Start of Block

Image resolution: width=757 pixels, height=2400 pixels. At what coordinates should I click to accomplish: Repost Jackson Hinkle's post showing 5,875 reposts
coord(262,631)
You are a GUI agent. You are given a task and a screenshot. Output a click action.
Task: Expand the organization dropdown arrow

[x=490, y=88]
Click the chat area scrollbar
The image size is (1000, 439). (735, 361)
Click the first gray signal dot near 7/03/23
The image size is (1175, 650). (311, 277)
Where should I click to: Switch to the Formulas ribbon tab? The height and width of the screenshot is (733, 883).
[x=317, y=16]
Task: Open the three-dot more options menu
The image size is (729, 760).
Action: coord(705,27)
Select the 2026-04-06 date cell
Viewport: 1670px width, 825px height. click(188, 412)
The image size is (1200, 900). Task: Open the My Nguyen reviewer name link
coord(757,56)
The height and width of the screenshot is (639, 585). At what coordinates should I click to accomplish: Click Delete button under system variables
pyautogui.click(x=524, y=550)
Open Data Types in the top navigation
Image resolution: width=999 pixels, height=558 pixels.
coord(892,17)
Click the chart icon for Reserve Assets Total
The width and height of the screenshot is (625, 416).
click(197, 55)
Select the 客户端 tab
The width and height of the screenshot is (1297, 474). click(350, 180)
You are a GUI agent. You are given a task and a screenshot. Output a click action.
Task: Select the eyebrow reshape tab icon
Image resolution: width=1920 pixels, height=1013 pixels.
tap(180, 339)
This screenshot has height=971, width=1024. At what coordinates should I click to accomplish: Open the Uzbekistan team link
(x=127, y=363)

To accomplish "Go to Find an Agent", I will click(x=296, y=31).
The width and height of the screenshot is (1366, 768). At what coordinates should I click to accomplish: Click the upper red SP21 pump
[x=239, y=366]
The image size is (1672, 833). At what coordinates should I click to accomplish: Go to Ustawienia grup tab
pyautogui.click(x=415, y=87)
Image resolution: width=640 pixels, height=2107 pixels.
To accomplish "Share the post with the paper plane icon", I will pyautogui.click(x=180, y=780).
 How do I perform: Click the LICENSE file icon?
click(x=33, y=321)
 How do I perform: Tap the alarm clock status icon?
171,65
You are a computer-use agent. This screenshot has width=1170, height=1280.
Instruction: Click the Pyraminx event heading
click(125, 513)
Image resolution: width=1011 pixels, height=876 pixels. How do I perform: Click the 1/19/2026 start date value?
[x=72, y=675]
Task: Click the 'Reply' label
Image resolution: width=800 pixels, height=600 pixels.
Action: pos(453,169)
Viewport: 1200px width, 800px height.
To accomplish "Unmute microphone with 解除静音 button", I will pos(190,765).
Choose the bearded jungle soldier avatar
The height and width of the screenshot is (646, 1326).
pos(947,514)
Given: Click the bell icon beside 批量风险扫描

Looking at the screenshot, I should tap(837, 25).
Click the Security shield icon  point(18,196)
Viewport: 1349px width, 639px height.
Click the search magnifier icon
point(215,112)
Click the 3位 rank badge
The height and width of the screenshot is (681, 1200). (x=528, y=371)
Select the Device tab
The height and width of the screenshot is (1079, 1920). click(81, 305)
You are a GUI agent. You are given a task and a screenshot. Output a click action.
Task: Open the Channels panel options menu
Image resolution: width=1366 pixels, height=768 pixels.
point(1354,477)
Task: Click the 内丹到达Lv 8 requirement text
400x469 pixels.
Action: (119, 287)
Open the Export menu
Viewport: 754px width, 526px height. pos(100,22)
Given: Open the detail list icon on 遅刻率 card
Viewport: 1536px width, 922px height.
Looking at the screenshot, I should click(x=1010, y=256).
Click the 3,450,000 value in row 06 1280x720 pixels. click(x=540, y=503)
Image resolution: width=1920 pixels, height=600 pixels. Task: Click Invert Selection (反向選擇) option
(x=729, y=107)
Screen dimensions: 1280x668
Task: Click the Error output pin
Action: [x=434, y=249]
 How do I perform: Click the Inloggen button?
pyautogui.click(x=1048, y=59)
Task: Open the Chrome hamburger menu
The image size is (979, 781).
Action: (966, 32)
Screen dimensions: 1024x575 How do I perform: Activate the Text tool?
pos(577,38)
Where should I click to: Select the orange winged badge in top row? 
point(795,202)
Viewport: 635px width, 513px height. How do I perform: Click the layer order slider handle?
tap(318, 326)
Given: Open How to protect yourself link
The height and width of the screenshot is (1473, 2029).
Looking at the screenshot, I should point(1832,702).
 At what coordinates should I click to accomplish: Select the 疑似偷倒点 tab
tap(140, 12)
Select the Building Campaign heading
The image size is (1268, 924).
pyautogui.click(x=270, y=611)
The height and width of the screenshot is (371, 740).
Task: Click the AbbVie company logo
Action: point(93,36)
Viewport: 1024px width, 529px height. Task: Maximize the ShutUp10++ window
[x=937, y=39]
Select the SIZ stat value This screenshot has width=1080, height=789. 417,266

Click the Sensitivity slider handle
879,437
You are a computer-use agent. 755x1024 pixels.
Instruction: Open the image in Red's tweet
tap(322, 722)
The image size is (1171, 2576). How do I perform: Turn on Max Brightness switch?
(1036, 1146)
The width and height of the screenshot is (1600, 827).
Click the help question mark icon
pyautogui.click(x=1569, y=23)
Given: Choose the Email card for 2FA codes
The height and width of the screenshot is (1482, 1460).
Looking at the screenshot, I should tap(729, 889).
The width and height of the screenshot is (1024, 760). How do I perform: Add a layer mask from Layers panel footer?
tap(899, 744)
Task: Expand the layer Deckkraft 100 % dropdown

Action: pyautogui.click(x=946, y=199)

End of Block

YOUR INSTRUCTIONS - Only the lines above from the one with "Click the search magnifier icon" up to and including the one with "Task: Open the Channels panel options menu" should be repeated, exactly as written.

WRITTEN SOLUTION -
Click the search magnifier icon
point(215,112)
Click the 3位 rank badge
The height and width of the screenshot is (681, 1200). (x=528, y=371)
Select the Device tab
The height and width of the screenshot is (1079, 1920). click(81, 305)
You are a GUI agent. You are given a task and a screenshot. Output a click action.
Task: Open the Channels panel options menu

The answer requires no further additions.